Aşağıdaki seçim tahlili yazısını, son cümlesinin ardından kaldığı yerden sürdürün.

── Okunacak metin ──

Seçim tahlili... Sandığın mesajı nasıl okunmalı?

Öncelikle, “tam 12’den vuran” milletimizi ve “Türkiye’nin 12. Cumhurbaşkanı” seçilen Tayyip Erdoğan’ı tebrik ediyor, bu sonucun “ülkemiz, milletimiz, ümmetimiz ve dünya için” hayırlı olmasını diliyorum.

Bu “dua”dan sonra; “seçim sonuçları”nı, “yankı”larını ve “bundan sonrası”nı değerlendirelim.

Dünkü yazımda “seçim öncesi” durumu az-çok özetlemiştim... “Seçim günü” yazdığım yazıda da, ısrarla; “Dağda-bayırda, ovada ve yaylada”, yani “nerede olursanız olun, mutlaka sandık başına gidip, oyunuzu kullanın” demiştim... Çünkü biliyordum ki; birçok insan “tatil”e çıktı ve gelmeyi düşünmüyor... Birçok insan da; ya “fındık toplama”da ya “tütün kırma”da... Yani “hasat” derdinde...

Onun için dedim ki;

“Gelin, oyunuzu kullanın... Tarihe tanıklık etmeyin, tarihi siz yapın, tarihi siz yazın!”

Ne yazık ki;

Bütün çağrılara rağmen, “seçime katılım oranı düşük” oldu ve “yüzde 74’te” kaldı... Haa, bu oran; Avrupa’ya bakıldığında “yüksek bir oran”dır ama, “30 Mart’ta yüzde 82’lik katılıma” göre “düşük”tür!..

İKİ SEÇİMİN KIYASLAMASI

Peki, sandığa gitmeyenler, “kimler”dir?.. Yani “Erdoğan taraftarları” mıdır, “İhsanoğlu taraftarları” mı, yoksa “Demirtaş taraftarları” mı?..

Rakamlar ortada...

AK Parti’nin 30 Mart’ta aldığı oy, “20 milyon 519 bin”dir... 10 Ağustos’ta Erdoğan’ın aldığı oy “21 milyon”dur... Yani, “1 milyon oy artışı” vardır!..

Yine 30 Mart’ta CHP ve MHP’nin aldığı toplam oy, “19 milyon 190 bin”dir... CHP ve MHP’nin desteklediği Ekmeleddin İhsanoğlu’nun Pazar günü aldığı oy ise “15 milyon 586”dır... Yani önceki seçimden, “4 milyon civarında eksik”tir!..

───
── Ham veriler ──

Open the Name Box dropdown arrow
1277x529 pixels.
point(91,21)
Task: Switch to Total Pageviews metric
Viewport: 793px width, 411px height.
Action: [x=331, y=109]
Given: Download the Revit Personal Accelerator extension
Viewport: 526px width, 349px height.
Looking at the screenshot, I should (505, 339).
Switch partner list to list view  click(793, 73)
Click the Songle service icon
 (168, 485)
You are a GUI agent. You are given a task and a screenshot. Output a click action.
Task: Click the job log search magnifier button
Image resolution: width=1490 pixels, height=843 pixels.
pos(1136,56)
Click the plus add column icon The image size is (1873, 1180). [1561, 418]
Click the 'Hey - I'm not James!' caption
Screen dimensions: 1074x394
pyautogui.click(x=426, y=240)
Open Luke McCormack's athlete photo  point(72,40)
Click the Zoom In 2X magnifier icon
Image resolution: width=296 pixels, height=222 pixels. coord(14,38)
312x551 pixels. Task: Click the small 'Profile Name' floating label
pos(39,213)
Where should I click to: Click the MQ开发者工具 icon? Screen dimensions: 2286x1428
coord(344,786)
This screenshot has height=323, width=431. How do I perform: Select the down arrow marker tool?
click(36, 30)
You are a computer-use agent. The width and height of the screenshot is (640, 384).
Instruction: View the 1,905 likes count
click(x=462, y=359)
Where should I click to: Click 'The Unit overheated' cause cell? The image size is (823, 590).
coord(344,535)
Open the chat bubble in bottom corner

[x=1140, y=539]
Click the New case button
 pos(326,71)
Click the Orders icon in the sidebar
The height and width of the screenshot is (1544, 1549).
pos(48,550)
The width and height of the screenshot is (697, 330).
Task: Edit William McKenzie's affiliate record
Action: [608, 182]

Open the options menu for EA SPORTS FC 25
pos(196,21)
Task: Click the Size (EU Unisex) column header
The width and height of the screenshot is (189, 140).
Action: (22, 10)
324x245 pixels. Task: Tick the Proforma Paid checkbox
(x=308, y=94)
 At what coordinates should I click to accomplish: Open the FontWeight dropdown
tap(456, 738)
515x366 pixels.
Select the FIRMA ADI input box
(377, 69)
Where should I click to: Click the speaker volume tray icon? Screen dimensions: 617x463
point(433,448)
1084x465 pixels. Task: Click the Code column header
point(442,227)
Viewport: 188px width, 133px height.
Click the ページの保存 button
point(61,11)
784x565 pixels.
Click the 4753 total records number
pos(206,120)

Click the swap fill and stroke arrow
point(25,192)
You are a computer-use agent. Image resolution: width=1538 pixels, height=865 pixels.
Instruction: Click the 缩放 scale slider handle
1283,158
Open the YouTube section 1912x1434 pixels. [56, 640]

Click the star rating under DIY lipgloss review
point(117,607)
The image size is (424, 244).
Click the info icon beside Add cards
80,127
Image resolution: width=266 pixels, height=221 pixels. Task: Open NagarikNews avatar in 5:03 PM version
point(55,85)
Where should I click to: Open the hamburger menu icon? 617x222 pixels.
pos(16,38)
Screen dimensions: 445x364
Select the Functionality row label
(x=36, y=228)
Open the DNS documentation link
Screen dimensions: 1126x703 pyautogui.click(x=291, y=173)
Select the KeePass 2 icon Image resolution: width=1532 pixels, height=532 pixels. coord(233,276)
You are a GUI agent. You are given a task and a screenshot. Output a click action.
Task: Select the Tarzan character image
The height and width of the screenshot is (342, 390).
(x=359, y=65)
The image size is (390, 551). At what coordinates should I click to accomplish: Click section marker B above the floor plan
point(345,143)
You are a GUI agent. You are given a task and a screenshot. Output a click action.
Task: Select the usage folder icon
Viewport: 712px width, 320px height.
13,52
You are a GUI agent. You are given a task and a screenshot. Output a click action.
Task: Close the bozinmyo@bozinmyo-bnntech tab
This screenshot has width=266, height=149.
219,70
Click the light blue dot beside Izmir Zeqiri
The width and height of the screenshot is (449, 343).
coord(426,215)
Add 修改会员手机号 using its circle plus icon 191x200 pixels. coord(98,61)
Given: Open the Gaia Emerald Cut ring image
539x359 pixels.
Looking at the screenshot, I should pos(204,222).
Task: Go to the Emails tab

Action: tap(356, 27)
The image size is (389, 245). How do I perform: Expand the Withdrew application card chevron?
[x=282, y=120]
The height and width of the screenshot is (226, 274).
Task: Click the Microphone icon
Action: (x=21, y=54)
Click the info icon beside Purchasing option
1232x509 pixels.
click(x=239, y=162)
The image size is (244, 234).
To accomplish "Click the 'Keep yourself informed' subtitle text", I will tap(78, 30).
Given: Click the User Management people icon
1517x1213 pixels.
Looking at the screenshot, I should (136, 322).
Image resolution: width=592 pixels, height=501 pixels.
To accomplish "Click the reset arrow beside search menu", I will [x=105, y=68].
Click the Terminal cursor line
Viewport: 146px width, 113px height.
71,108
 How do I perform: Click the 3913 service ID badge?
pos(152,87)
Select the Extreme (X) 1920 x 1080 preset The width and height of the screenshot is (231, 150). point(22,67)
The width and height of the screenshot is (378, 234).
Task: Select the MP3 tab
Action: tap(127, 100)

───

▶ [Yanıt aşağıdadır]:
BDP veya HDP’nin aldığı oy ise; 30 Mart’ta 1 milyon 885 bin civarında iken, 10 Ağustos’ta 3 milyon 958’e yükselmiş... Yani, Demirtaş’ın oyunda “2 milyonluk artış” var!..

“Genel durum”a bakacak olursak;

30 Mart’ta kullanılan oy “46 milyon 510 bin”dir... 10 Ağustos’ta kullanılan oy ise “41 milyon 281 bin”dir.

Demek oluyor ki;

30 Mart’ta sandığa gidip de 10 Ağustos’ta gitmeyenlerin sayısı “5 milyon civarında”dır!..

“Toplam seçmen sayısının 52 milyon 894 bin” olduğu düşünüldüğünde; 30 Mart’ta “yaklaşık 6 milyon”, 10 Ağustos’ta ise “yaklaşık 11 milyon” seçmenin sandığa gitmediği görülüyor.

SANDIĞA NİYE GİTMEDİLER?

Peki, bu insanlar niye sandığa gitmemiştir?.. Birinci sebep, “hasat mevsimi” olması... İkinci sebep “tatil mevsimi” olması.

Üçüncü sebep ise;

Hem “rehavet”, hem “tepki!”

AK Parti seçmeninin bir bölümü sandığa gitmemiştir, çünkü; “Nasıl olsa Erdoğan kazanacak... O halde, ben kullanmasam da olur” diye düşünüp, “rehavet”e kapılmış, rahatını bozmamıştır...

CHP’li ve MHP’li seçmenin bir kısmı sandığa gitmemiştir, çünkü; “Ekmeleddin İhsanoğlu içime sinen bir aday değil... Onun için tatilimi yarıda kesemem” diye düşünmüş ve “konfor”undan vazgeçmemiştir...

Peki, Selahattin Demirtaş; 30 Mart’ta yüzde 4 olan HDP’nin oyunu 10 Ağustos’ta nasıl yüzde 9.7’ye çıkarmıştır?.. Yani, 1 milyon 885 bin olan oyunu, nasıl “3 milyon 958 bin”e çıkarmıştır?..

Demirtaş’ın “fazladan aldığı 2 milyon oy”da; verdiği “birlik ve beraberlik mesajları”nın elbette büyük rolü vardır... Ama, bu “2 milyon oy”un büyük kısmı, “CHP tabanından giden oylar”dır, yani “emanet oylar”dır...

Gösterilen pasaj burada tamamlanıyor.